* YOUR GOAL *
All lines below containing the string "computer" are to be copied.

* RECORDS SHOWN *
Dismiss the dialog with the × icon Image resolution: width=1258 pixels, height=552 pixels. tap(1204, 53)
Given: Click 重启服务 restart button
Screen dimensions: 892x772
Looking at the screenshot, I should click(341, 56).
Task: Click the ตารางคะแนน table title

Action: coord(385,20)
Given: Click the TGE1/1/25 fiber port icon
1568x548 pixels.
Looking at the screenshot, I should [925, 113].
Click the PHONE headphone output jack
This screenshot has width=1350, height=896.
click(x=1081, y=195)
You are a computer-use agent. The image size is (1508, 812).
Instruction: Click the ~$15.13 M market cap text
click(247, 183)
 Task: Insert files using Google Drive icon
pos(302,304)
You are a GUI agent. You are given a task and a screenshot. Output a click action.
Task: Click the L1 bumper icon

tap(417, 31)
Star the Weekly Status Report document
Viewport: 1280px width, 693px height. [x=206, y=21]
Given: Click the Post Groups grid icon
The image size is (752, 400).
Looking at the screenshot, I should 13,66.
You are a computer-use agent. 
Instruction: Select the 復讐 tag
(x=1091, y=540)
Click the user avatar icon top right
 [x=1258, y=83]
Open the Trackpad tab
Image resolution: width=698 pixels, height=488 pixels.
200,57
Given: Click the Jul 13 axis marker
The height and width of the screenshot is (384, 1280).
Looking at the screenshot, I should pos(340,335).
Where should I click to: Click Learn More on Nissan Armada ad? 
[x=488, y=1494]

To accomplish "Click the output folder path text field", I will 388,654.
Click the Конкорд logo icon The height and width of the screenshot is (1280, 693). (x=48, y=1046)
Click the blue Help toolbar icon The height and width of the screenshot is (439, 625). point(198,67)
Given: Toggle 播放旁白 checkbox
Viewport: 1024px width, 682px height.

* SOLUTION FOR THIS TASK *
You are a computer-use agent. The image size is (1508, 812).
You are a computer-use agent. 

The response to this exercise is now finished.